Se corrió la voz en el pueblo como un reguero de sombras: Antonio, el hijo de los Quesada, que estudiaba segundo de latín en el Seminario de San Pelagio, había muerto a los catorce años, de pronto, igual que se desprenden las estrellas a lo lejos
La casa se llenó de flores y de llantos que los curiosos de alrededor potenciaban con su propio alboroto. El cura don Manuel insistió al sacristán en que las campanas doblaran a muerto toda la tarde hasta que el pueblo entero se llenara de sonidos oscuros, velados, por el adiós temprano de Antoñito, que parecía respirar inerte y satisfecho encima de la cama.
La madre del seminarista, Dolores, iba a misa a diario pidiéndole a Dios que le concediera un hijo cura, pero se lo quitó antes de que llegara a serlo… eso decía la gente, intentando justificar tanta tristeza.
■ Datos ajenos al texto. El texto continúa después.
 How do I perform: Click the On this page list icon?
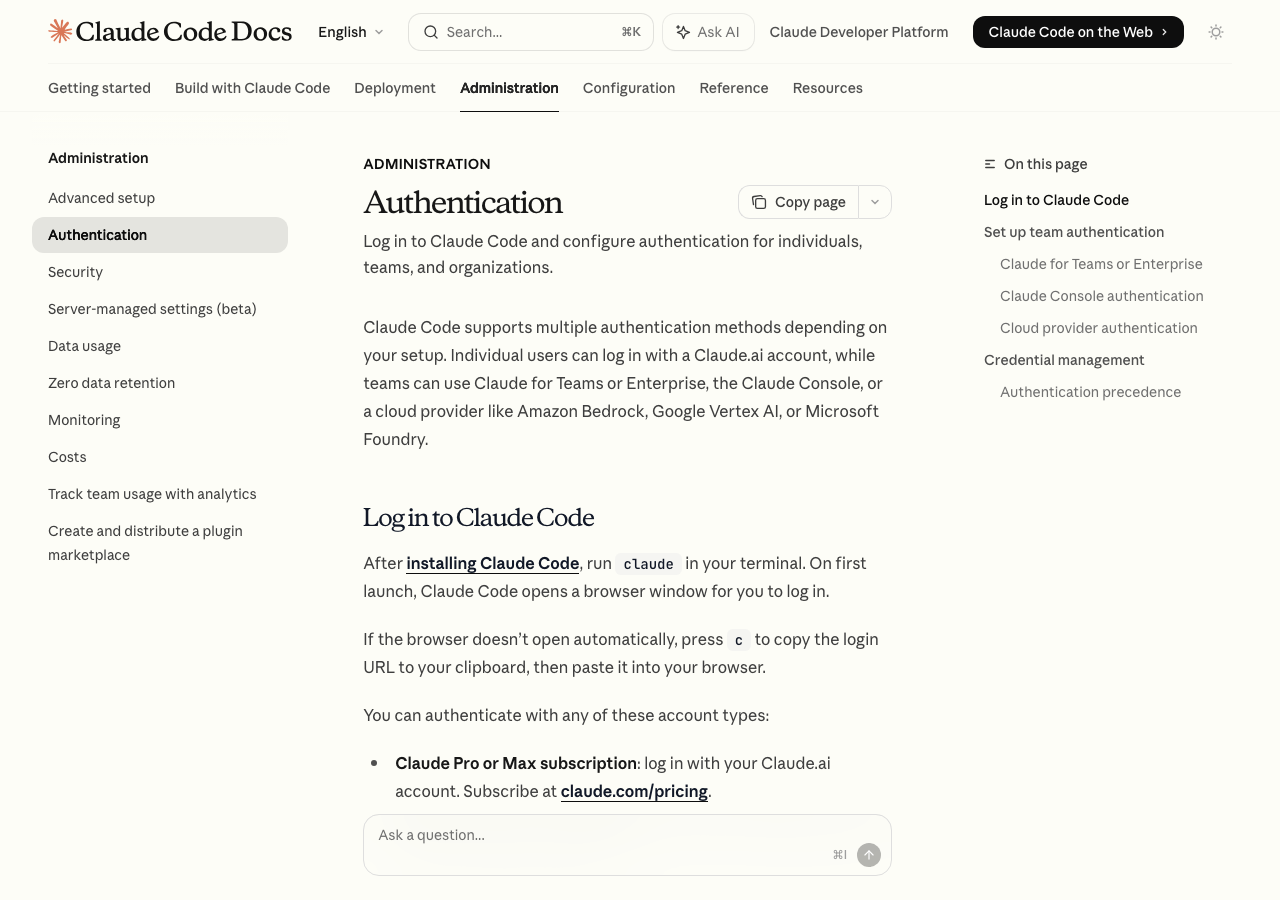pos(990,164)
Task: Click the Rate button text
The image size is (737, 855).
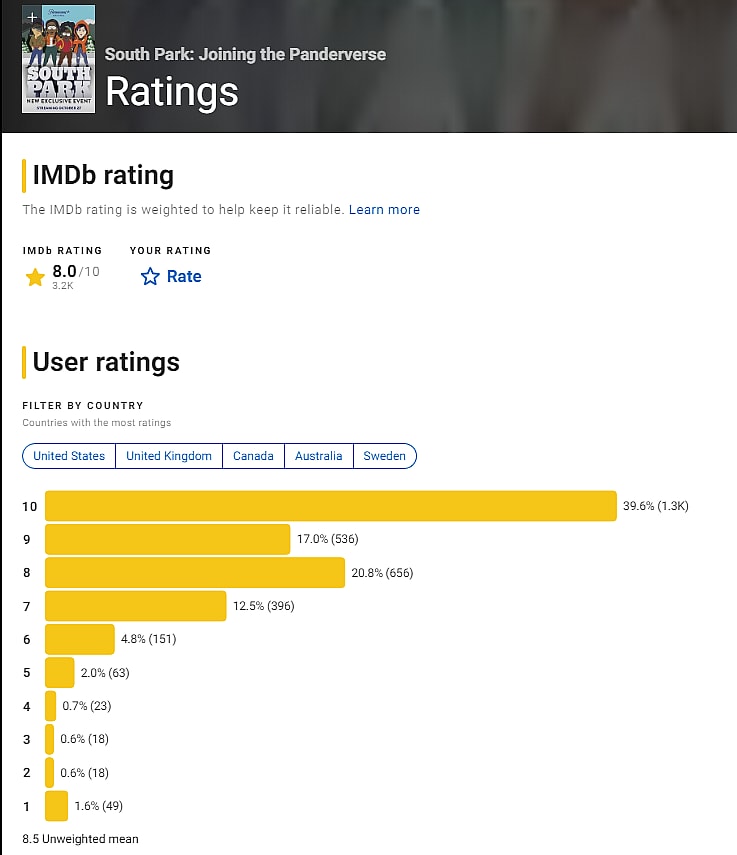Action: [x=184, y=277]
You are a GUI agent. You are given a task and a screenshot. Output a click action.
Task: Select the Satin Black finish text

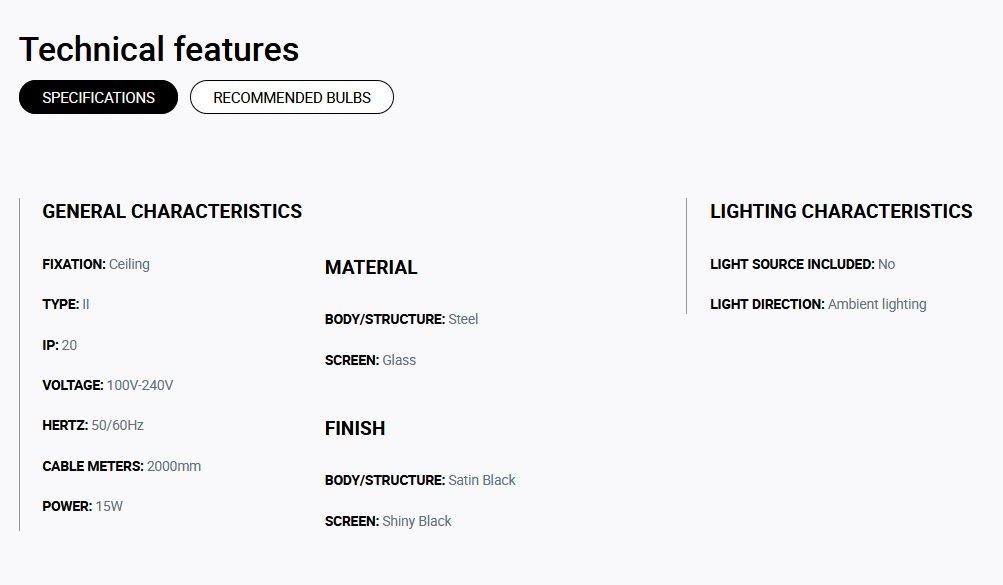(482, 480)
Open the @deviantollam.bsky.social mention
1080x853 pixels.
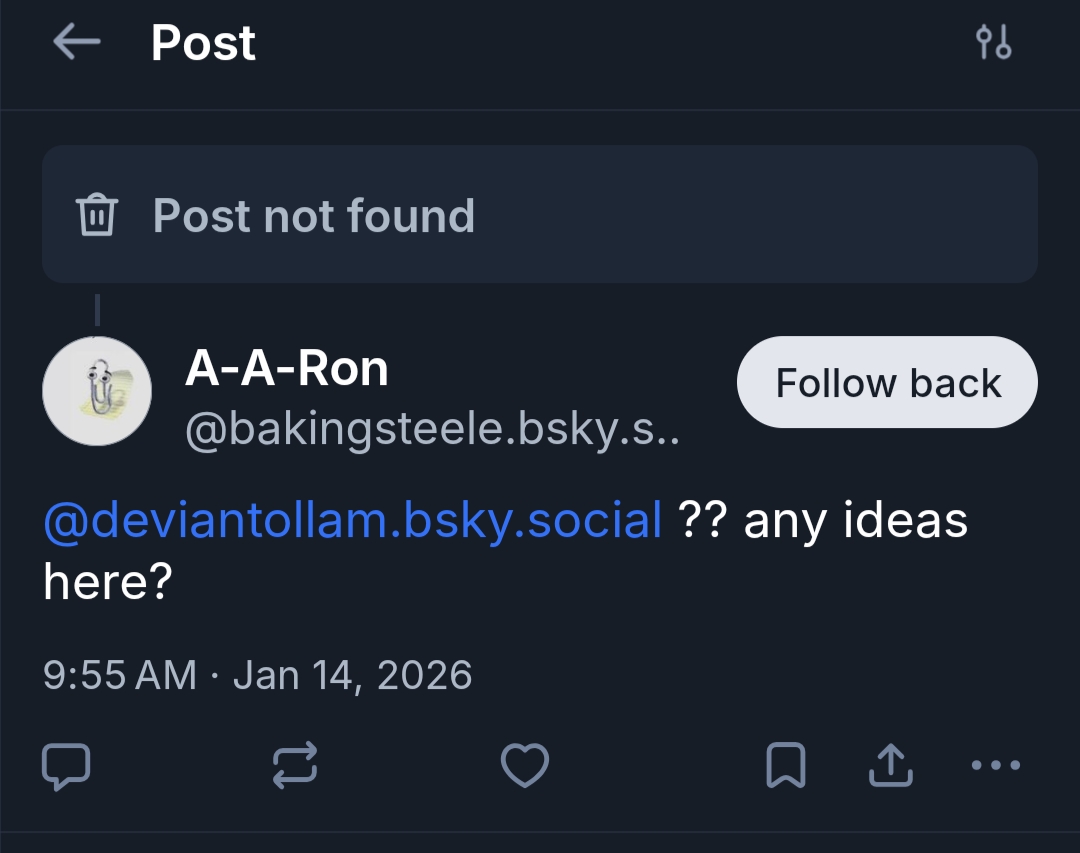pyautogui.click(x=353, y=521)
El obispo de Córdoba, don Manuel Fernández Conde y García del Rebollar presidió el entierro. Como era pequeño de estatura, necesitaba distinguirse con ropajes dorados, anillos y guantes, cual príncipe que fuera a ser coronado. Vinieron a la despedida todos sus compañeros de curso y nos quedamos en el pueblo sin el cura soñado como si alguien, también de pronto, hubiera espantado las esperanzas.